Therefore, for the sake of memory saving and computational
simplicity, a 3D lifting scheme with a frame/line buffer can be
implemented.
[0131] If the data rebinning process is a ROSS rebinning process,
then instead of the 3D wavelet transform process, process block 304
would include an applicable 2D coding process.
[0132] Block Scalar Ouantization And Embedded Block Coding
[0133] Referring again to FIG. 3, the output from wavelet transform
step 304 is provided to block quantizer step 306. Block quantizer
step 306 causes the wavelet-transformed coefficients to be divided
into cubes, compressed by a scalar quantizer and output to embedded
block entropy encoder step 308.
[0134] In block quantizer step 306, the compressed block bitstreams
are first buffered, and then assembled by a rate-distortion
optimized assembler after all blocks have been encoded. Even though
the quantization and entropy coding are performed on a
block-to-block basis, the wavelet transform operates on the entire
COM data, therefore, no explicit blocking artifact is visible in
the decoded COM scene.
[0135] The block coding structure selected for the COM scene
compression has several advantages. For example, such a block
coding structure can benefit from local statistical variations. The
statistical property may not be homogeneous across the entire COM
data set. Since each block of coefficients is processed and encoded
independently, the encoder may tune to local statistical
properties, and thus improve coding performance. The variation of
the statistics across the COM scene may also be used in bitstream
assembler operation 310, and bits may be distributed in a
rate-distortion optimized fashion across the COM scene.

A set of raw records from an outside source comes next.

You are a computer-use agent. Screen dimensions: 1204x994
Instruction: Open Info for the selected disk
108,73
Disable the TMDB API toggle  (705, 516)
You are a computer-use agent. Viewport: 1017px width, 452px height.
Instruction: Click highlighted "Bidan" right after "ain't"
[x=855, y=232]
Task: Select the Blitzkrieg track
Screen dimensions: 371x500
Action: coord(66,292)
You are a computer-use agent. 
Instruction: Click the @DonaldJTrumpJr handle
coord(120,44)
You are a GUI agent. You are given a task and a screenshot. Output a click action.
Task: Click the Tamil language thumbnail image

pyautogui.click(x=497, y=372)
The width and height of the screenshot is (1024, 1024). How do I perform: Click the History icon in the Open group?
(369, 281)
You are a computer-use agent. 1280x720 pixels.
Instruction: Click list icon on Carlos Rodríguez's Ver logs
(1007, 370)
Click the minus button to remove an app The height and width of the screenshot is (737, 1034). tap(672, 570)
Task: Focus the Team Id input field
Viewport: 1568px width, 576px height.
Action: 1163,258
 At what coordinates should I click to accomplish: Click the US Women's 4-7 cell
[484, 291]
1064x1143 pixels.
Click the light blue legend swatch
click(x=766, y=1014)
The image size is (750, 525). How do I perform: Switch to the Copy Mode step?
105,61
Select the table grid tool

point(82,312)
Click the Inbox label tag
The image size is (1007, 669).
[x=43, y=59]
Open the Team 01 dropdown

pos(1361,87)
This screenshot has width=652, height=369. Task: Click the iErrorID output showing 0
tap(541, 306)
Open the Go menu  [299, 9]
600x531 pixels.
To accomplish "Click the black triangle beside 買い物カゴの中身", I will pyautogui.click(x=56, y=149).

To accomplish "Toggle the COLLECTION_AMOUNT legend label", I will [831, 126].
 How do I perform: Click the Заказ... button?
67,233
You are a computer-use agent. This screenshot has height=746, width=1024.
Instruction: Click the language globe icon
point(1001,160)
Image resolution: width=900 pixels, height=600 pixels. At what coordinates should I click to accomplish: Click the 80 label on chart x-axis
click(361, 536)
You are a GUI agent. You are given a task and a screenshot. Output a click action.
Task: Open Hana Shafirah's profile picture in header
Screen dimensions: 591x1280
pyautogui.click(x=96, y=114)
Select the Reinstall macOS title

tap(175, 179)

[0136] Another advantage of the block coding structure is that it
provides for easy random access. A selected portion of the COM
scene can be randomly accessed without decoding the entire COM data
set, because of the block quantization and entropy coding. From the
accessed region required by the rendering unit, one may derive the
related blocks using the wavelet basis and wavelet decomposition
scheme. Only the bitstreams of the accessed blocks are decoded.
[0137] Yet another advantage of the block coding structure is its
relatively low memory requirement. The block coding structure
eliminates the need to buffer the entire volume of COM
coefficients. There is still a need to buffer the compressed
bitstream of coefficients, however, doing so does not require too
much memory. Moreover, the decoder side (shown in FIG. 4) requires
even less memory since the compressed bitstream is only partially
accessed and decoding is only performed on those blocks required to
render the current view.
[0138] Many implementations of the entropy encoder are feasible.
Due to the use of the bitstream assembler, the entropy coder should
provide an embedding property, such that the compressed block
bitstream can be truncated at a later stage with a good compression
performance at such reduced bit rates. See, e.g., the
above-referenced article by L. Luo et al., entitled "Compression Of
Concentric Mosaic Scenery With Alignment And 3D Wavelet Transform,"
and associated patent application for information on various
bitplane/run-length coders, including a tree coder, Golomb-Rice
coder and a context-based arithmetic coder.
[0139] Rate-Distortion Optimized Bitstream Assembler
[0140] After all the blocks of coefficients have been entropy
encoded, the bitstream assembler step 310 of FIG. 3 assembles the
bitstream and builds a file structure. The bitstream assembler is
essentially used to optimally allocate the bits among different
blocks based on the rate-distortion curves of individual blocks
obtained during the embedded coding stage. A further functionality
of the bitstream assembler is to assemble the compressed concentric
mosaic bitstream. For bitstream random access, an index table or
other form of identifying information can be encoded, which records
the encoded bitstream length of each individual block, etc. The
index table and the compressed bitstream of each block coefficients
form the compressed concentric mosaic scene.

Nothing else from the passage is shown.